• Requirements: Output, as a JSON list of strings, the lines of the entries from the line containing "The height and width of the screenshot is (1617, 2228)." up to and including the line containing "Conclusions is located". Use one string per line and leave out blank lines.
START Input rows
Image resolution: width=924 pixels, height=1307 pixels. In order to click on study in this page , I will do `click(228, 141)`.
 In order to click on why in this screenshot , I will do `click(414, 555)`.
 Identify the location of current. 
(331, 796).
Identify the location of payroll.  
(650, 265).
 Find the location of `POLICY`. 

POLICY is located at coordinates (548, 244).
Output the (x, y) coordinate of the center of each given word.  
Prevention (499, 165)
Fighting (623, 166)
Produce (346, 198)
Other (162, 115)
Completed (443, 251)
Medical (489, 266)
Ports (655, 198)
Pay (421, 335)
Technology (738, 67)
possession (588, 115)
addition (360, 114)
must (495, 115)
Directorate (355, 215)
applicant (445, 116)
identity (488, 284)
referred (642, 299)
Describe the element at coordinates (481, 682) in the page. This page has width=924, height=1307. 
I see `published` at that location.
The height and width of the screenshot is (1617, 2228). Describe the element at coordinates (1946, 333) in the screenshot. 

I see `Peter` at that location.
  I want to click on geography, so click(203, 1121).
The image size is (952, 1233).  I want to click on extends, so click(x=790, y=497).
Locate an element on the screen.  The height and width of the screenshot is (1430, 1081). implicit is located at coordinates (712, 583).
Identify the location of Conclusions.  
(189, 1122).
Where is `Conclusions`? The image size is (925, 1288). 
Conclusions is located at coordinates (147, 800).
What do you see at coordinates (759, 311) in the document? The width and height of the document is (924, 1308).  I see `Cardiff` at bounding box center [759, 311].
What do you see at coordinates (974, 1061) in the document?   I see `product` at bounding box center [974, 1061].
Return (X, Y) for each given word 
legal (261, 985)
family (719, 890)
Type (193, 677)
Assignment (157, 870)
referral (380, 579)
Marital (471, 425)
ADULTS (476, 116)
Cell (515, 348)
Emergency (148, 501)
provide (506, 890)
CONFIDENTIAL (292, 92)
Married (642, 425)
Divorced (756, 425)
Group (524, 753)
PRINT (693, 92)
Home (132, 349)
END Input rows
• Task solution:
[
  "The height and width of the screenshot is (1617, 2228). Describe the element at coordinates (1946, 333) in the screenshot. ",
  "I see `Peter` at that location.",
  "  I want to click on geography, so click(203, 1121).",
  "The image size is (952, 1233).  I want to click on extends, so click(x=790, y=497).",
  "Locate an element on the screen.  The height and width of the screenshot is (1430, 1081). implicit is located at coordinates (712, 583).",
  "Identify the location of Conclusions.  ",
  "(189, 1122).",
  "Where is `Conclusions`? The image size is (925, 1288). ",
  "Conclusions is located at coordinates (147, 800)."
]